Brief » Below this line is a set of entries; quote exactly the lines from the line that contains "1372x893 pixels." to the line that contains "Task: Click the 添加素材 text link", both lines included.

Data records »
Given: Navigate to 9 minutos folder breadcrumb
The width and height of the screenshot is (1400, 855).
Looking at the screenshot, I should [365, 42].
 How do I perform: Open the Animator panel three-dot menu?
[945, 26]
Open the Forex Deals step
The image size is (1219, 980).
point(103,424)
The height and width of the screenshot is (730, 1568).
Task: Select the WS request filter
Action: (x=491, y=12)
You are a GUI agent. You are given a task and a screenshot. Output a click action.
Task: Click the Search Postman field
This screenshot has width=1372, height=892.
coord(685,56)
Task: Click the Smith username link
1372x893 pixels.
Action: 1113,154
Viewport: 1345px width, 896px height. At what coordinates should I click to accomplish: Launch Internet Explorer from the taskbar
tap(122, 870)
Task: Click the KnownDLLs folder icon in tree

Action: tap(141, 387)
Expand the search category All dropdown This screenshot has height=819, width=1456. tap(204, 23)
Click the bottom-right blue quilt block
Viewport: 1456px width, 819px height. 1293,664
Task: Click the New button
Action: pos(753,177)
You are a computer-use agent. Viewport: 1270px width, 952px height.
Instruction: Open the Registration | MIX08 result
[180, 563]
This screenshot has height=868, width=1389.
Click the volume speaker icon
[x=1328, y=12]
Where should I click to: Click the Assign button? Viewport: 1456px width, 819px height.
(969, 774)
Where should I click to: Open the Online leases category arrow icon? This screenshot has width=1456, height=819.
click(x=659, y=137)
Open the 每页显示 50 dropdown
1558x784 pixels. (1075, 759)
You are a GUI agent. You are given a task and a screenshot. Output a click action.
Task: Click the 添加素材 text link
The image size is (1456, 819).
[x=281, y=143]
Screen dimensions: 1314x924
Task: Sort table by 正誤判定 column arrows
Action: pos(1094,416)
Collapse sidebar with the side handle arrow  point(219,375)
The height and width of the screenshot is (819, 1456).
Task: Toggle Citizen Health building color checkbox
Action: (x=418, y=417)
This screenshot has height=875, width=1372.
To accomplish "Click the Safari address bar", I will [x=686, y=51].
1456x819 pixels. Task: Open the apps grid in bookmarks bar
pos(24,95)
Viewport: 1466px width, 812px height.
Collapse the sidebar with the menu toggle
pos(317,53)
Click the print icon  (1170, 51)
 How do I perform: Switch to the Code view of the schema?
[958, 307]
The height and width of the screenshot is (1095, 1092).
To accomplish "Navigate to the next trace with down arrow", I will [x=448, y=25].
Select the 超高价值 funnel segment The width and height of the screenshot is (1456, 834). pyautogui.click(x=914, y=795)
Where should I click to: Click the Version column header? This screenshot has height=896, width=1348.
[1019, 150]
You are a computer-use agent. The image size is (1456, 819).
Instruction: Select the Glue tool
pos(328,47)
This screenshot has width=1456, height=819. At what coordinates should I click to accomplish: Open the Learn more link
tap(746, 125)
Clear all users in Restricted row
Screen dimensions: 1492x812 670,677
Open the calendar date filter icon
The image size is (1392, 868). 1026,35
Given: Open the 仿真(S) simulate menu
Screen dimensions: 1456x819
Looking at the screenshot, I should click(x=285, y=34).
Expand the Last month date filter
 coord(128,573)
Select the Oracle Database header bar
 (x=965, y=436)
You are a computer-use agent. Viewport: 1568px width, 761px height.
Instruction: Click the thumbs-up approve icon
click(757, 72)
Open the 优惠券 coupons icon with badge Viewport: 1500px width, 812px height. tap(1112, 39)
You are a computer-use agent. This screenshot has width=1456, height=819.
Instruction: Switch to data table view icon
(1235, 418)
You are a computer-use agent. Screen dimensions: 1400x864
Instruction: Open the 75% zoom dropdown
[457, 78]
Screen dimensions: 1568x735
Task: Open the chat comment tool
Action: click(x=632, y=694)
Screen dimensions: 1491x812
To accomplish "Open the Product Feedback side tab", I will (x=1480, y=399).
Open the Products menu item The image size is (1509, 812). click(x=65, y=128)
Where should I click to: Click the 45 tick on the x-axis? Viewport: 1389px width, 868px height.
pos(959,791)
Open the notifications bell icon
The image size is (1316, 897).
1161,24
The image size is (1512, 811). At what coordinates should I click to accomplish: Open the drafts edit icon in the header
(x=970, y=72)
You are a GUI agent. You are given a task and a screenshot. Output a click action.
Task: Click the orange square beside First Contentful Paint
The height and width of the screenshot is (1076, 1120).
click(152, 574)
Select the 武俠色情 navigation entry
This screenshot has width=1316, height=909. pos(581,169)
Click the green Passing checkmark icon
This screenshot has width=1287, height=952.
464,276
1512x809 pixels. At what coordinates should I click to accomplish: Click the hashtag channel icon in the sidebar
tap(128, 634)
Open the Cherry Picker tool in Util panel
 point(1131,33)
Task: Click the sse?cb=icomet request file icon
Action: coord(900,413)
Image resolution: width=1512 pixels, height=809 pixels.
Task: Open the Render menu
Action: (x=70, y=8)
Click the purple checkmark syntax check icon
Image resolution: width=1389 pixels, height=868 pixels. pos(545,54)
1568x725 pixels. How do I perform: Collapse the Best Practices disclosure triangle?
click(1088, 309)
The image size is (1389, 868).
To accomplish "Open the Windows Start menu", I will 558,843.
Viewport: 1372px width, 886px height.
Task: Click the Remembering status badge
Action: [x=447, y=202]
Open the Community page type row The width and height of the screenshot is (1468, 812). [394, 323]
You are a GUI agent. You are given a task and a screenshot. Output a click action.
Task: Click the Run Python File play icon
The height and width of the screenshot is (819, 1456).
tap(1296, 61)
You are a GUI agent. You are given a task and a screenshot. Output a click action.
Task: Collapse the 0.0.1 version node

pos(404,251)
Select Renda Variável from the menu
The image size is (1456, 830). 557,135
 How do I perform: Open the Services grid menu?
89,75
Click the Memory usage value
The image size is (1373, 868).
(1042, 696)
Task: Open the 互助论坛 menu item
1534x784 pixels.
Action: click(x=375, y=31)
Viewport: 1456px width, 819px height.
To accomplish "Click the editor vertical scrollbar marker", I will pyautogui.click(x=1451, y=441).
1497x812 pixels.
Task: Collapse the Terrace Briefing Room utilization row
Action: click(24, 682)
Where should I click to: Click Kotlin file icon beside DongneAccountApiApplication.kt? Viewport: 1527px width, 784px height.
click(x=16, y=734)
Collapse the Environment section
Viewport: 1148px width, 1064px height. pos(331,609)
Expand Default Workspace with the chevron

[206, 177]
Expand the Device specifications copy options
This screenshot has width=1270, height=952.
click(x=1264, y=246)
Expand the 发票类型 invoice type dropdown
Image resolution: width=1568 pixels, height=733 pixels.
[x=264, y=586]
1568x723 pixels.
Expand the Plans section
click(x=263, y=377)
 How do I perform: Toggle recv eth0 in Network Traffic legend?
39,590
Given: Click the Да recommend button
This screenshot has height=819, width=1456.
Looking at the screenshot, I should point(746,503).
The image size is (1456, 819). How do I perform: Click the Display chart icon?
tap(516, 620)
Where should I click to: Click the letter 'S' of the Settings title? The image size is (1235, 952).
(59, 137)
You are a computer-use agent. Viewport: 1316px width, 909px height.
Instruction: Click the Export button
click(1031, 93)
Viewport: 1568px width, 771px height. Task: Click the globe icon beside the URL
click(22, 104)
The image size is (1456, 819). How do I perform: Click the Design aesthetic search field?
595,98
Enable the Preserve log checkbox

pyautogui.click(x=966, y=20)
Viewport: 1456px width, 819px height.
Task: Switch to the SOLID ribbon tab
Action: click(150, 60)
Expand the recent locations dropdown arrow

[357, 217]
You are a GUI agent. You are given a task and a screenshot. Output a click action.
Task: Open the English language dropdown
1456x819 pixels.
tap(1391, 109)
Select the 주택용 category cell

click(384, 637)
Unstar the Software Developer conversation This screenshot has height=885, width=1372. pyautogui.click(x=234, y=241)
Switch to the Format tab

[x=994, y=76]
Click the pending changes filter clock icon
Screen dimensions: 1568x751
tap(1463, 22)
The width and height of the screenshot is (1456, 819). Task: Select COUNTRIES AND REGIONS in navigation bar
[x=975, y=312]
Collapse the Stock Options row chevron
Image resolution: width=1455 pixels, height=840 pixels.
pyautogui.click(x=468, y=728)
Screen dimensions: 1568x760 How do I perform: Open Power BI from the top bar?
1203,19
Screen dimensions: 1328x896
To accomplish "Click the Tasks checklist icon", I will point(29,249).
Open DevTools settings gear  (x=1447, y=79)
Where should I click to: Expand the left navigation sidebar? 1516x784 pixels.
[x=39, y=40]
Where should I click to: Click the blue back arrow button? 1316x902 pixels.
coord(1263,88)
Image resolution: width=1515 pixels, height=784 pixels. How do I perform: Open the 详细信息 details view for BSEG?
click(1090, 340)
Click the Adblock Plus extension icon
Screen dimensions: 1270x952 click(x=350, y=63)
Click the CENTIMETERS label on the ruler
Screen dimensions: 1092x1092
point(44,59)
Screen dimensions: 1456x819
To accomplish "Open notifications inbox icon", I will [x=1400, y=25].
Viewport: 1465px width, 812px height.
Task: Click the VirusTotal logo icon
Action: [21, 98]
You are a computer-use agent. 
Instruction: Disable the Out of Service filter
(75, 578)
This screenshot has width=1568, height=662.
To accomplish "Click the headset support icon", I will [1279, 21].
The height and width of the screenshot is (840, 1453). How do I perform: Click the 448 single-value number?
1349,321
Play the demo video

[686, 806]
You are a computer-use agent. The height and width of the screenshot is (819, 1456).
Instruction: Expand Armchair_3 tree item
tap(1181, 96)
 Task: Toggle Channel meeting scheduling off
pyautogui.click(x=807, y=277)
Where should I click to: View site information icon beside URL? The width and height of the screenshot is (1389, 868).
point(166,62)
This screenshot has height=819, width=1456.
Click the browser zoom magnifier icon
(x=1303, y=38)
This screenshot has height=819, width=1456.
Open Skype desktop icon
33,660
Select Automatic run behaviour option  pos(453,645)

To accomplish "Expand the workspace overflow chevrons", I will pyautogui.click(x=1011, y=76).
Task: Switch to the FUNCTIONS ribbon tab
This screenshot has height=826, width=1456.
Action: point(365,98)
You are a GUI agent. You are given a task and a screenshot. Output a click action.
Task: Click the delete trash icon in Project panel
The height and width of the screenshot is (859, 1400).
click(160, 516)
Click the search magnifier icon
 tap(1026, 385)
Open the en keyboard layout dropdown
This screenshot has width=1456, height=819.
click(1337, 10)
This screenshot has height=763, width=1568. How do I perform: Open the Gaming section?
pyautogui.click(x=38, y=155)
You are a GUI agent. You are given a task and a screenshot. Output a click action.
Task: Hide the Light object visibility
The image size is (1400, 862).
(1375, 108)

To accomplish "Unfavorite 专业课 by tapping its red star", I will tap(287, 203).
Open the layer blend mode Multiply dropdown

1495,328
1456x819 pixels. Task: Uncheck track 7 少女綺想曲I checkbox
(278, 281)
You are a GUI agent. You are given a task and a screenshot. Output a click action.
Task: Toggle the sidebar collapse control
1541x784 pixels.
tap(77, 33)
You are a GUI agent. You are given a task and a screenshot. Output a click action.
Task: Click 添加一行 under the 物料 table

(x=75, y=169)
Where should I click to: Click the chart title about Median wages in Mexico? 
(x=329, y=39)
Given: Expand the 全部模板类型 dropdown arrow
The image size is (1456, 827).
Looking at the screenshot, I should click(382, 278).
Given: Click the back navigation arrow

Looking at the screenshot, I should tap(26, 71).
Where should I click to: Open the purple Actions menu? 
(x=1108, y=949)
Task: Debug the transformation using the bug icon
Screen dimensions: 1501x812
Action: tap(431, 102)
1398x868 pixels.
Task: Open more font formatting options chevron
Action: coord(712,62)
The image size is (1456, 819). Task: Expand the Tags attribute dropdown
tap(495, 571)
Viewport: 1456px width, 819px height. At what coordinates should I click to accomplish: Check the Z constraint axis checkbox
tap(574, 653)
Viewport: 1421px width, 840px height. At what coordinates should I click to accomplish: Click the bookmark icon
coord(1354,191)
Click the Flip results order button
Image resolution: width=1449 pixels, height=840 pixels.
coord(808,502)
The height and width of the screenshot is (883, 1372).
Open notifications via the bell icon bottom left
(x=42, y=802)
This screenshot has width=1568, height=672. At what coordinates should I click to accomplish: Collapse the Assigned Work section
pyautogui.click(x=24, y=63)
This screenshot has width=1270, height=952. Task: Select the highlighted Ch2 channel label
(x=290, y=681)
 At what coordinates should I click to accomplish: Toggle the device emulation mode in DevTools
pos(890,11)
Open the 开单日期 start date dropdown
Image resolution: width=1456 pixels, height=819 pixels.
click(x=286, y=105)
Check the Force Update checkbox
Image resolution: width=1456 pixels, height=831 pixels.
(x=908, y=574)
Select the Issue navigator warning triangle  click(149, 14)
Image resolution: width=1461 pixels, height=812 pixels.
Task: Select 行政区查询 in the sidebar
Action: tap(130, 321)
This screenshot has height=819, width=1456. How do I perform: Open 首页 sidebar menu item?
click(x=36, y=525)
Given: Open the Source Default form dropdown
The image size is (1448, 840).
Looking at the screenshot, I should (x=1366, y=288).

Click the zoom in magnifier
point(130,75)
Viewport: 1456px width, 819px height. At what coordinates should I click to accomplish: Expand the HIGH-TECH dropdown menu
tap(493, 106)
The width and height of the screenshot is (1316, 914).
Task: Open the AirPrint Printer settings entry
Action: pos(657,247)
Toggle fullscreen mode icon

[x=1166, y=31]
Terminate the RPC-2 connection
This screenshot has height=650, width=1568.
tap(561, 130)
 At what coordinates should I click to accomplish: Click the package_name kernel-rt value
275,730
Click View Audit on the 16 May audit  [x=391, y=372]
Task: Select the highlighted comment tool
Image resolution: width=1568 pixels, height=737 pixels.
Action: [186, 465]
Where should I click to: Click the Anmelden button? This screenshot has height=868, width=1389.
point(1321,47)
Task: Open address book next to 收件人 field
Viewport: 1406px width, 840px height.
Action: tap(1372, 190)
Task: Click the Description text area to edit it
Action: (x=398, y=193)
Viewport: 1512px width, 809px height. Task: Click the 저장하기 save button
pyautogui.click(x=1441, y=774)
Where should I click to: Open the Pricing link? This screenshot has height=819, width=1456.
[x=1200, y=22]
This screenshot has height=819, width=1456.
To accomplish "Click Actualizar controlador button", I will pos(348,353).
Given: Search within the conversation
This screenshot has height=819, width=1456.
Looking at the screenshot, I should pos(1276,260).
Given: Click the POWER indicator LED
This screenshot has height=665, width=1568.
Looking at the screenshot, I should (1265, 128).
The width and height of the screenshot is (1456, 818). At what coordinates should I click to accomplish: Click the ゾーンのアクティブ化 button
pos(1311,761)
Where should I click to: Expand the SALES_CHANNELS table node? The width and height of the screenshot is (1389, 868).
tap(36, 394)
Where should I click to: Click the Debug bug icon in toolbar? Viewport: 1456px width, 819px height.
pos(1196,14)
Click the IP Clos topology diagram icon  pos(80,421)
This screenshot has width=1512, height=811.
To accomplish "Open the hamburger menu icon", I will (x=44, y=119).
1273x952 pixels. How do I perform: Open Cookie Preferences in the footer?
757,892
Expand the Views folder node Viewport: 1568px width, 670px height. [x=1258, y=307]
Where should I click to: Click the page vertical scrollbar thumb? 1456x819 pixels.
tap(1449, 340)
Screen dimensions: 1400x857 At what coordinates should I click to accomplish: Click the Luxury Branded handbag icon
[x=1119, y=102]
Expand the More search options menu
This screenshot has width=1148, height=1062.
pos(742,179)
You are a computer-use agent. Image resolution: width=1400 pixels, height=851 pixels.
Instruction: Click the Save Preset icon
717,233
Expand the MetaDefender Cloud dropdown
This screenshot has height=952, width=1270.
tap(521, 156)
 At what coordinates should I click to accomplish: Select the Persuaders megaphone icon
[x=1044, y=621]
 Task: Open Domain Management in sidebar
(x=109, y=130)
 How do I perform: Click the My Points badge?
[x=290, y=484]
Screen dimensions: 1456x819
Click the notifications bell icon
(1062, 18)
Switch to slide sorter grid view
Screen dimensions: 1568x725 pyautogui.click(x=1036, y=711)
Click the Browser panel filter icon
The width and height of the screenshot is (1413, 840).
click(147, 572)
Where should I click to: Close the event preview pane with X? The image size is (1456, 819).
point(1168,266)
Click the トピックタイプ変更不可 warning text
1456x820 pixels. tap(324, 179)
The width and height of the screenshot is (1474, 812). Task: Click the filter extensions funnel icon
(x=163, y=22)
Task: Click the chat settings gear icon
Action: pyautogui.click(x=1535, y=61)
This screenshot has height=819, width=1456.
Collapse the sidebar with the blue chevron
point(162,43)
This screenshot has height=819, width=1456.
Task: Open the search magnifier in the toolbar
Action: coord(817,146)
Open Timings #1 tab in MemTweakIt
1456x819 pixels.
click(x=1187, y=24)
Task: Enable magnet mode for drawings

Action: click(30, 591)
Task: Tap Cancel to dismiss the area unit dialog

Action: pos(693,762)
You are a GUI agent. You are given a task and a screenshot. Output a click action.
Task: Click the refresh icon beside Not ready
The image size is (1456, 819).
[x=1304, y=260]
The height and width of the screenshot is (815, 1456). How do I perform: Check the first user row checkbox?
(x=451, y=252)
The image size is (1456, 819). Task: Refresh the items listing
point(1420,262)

Exercise response »
1372x893 pixels.
Action: 1113,154
Viewport: 1345px width, 896px height. At what coordinates should I click to accomplish: Launch Internet Explorer from the taskbar
tap(122, 870)
Task: Click the KnownDLLs folder icon in tree

Action: tap(141, 387)
Expand the search category All dropdown This screenshot has height=819, width=1456. tap(204, 23)
Click the bottom-right blue quilt block
Viewport: 1456px width, 819px height. 1293,664
Task: Click the New button
Action: pos(753,177)
You are a computer-use agent. Viewport: 1270px width, 952px height.
Instruction: Open the Registration | MIX08 result
[180, 563]
This screenshot has height=868, width=1389.
Click the volume speaker icon
[x=1328, y=12]
Where should I click to: Click the Assign button? Viewport: 1456px width, 819px height.
(969, 774)
Where should I click to: Open the Online leases category arrow icon? This screenshot has width=1456, height=819.
click(x=659, y=137)
Open the 每页显示 50 dropdown
1558x784 pixels. (1075, 759)
You are a GUI agent. You are given a task and a screenshot. Output a click action.
Task: Click the 添加素材 text link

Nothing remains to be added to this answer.